Some Claim Losing Earmarks Means Losing Connection with Constituents

Feb 29, 2012

By Chris Wilkerson, staff writer – February 29, 2012

A few proud lawmakers are trumpeting a new era in Washington with a comprehensive transportation bill that contains no earmarks and significantly reduces the number of duplicate transportation programs.

The rest of the lawmakers in Washington are wondering how they are going to explain to their constituents that they signed an expensive transportation bill that does not include any specific local projects.

This is the conundrum of the earmark-free transportation bill. Political candidates have been beating each other over the head with the line “my opponent voted for the bridge to nowhere” since the last time Washington passed a transportation bill in 2005. But those bridges in their home districts are how the bills got passed.

Since 2005, Congress has been passing extensions to the bill without doing much to overhaul a bloated system. [1]

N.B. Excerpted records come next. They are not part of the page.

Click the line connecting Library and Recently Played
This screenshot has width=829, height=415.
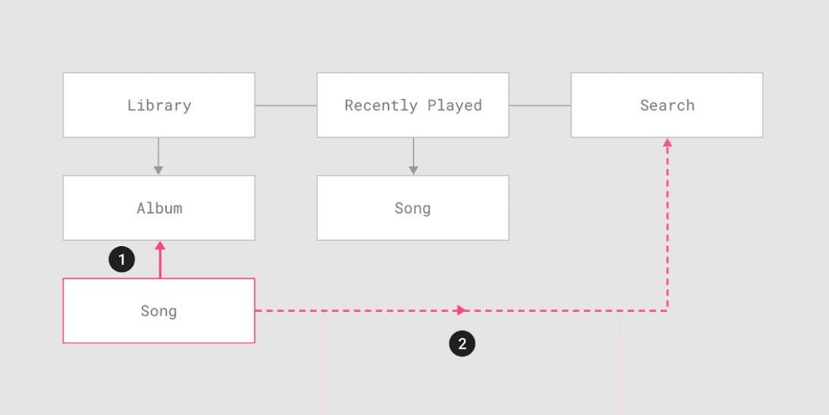pyautogui.click(x=286, y=105)
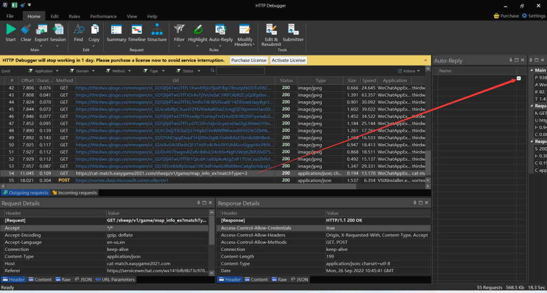The image size is (547, 293).
Task: Open the Structure diagram view
Action: pyautogui.click(x=157, y=30)
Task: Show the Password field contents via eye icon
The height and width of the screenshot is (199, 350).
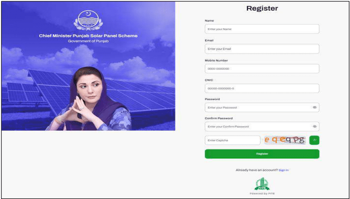Action: [x=315, y=107]
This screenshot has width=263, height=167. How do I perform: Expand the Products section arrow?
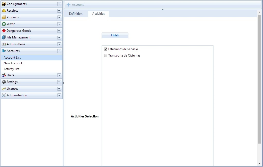point(59,17)
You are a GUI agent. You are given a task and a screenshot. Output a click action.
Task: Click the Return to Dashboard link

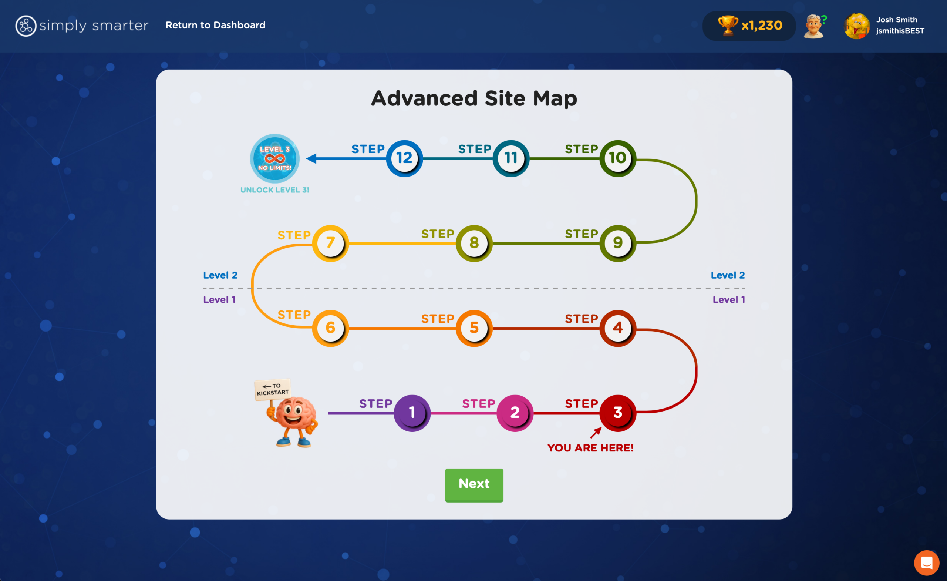pyautogui.click(x=215, y=25)
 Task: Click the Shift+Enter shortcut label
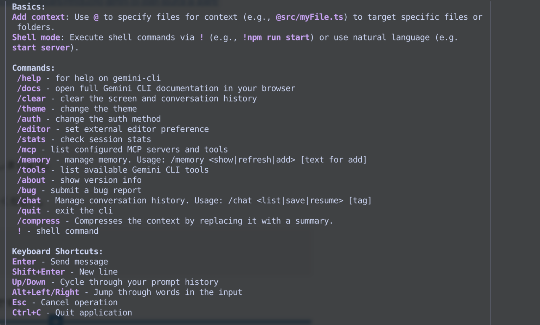tap(38, 272)
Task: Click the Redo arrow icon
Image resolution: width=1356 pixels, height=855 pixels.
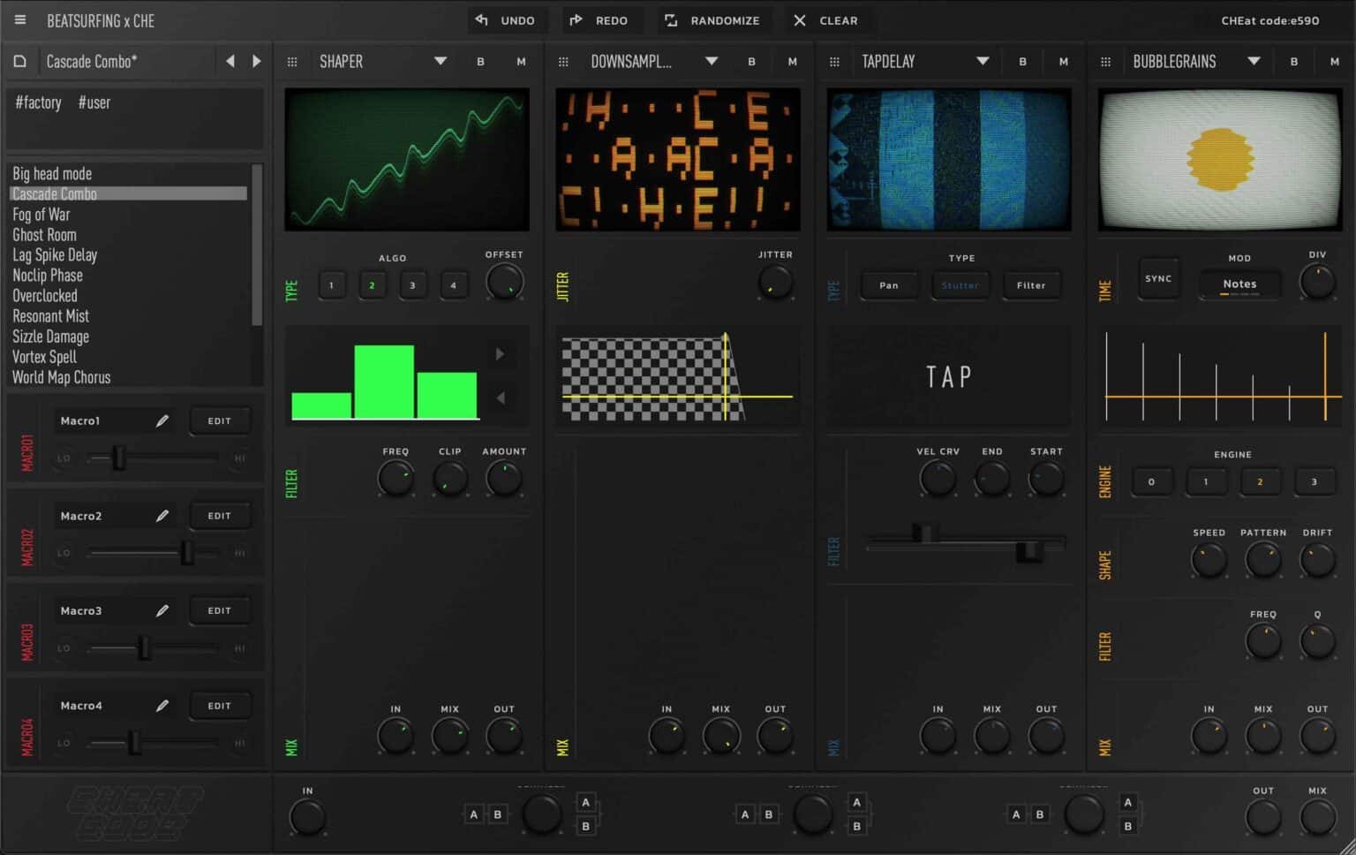Action: tap(577, 19)
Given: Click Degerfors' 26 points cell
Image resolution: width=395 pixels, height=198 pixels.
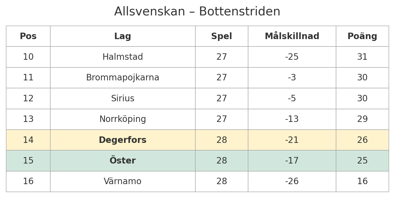Looking at the screenshot, I should [x=362, y=140].
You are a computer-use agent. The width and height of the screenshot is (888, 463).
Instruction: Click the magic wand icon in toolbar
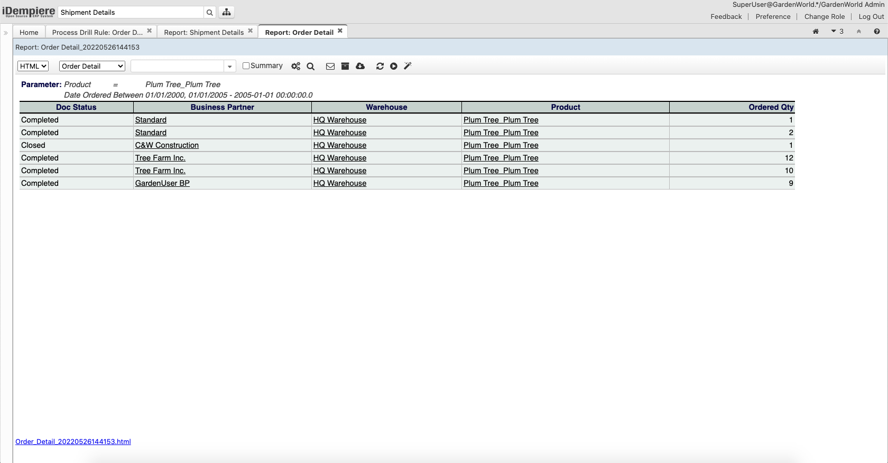(408, 66)
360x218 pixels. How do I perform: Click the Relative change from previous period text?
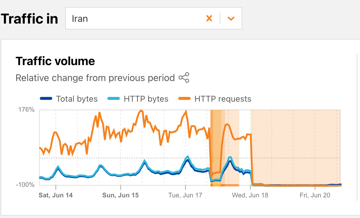[95, 78]
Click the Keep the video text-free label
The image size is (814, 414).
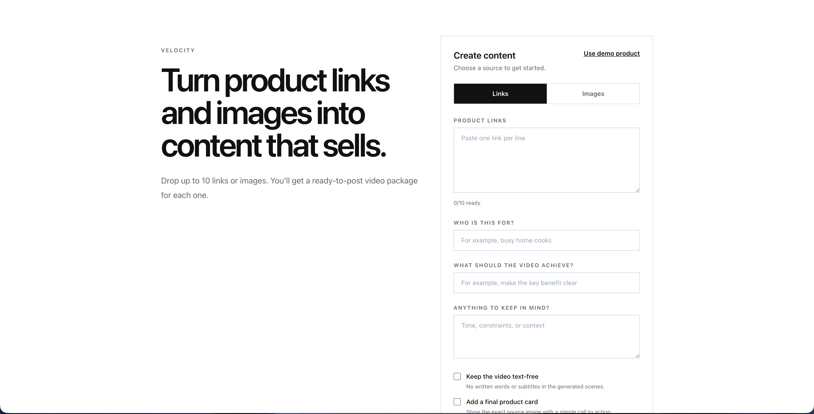pyautogui.click(x=502, y=376)
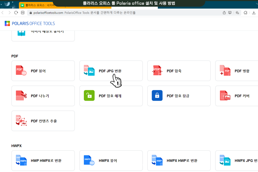Viewport: 258px width, 172px height.
Task: Click the PDF 병합 merge icon
Action: pos(225,71)
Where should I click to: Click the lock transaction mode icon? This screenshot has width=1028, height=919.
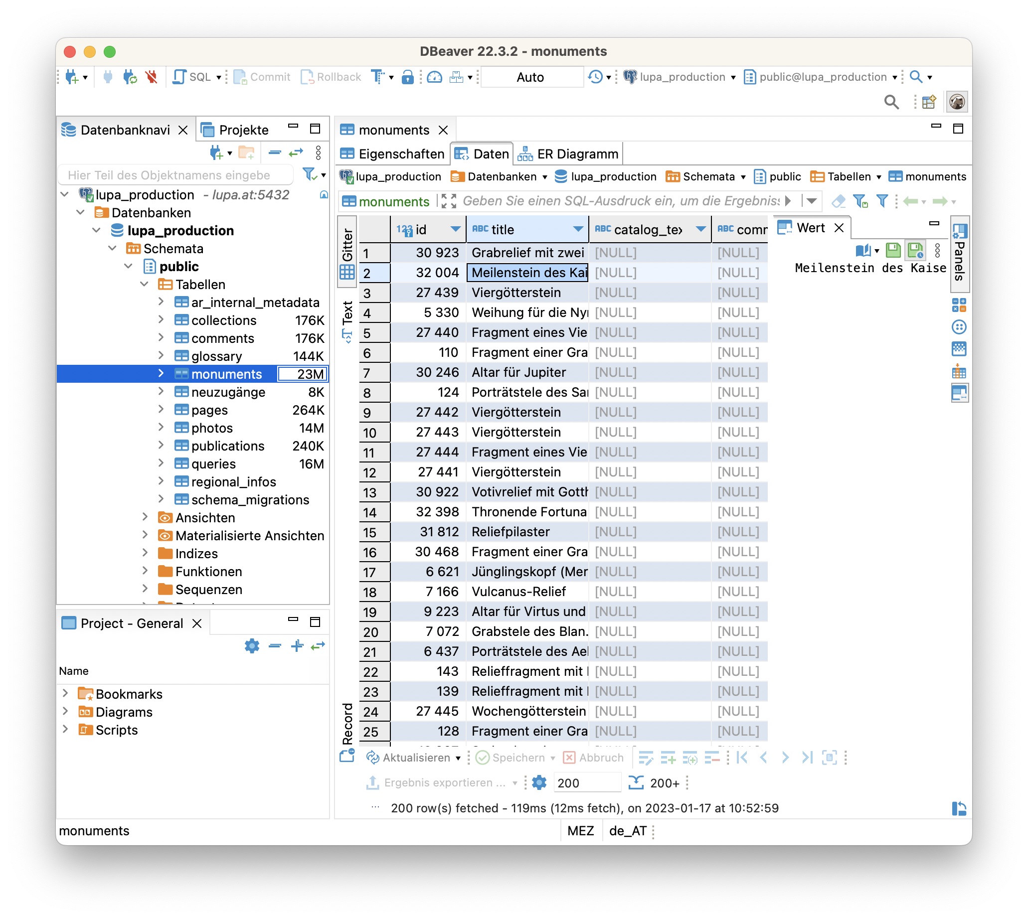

The new bill has Washington abuzz because earmarks have been the lubricant that helped move a massive piece of spending through the system, according to David Goldberg with Transportation for America, an advocacy group. “It was the way that members of Congress bartered for support on policy provisions as well as funding allocations,” Goldberg told Politico. [2]

Without earmarks, it becomes more difficult for a lawmaker to stand in front of a bridge or highway overpass and say, “I got this done.”

The 2005 transportation bill had 6,300 earmarks in it – that is almost a dozen per lawmaker.

Some lawmakers, like House Speaker John Boehner, have long prided themselves in abstaining from the pig trough earmark culture in Washington. [3] He has been pushing Washington to a more merit-based bill-writing system instead of “scamming the system for pork,” as FoxNews.com blogger Chad Pergram put it.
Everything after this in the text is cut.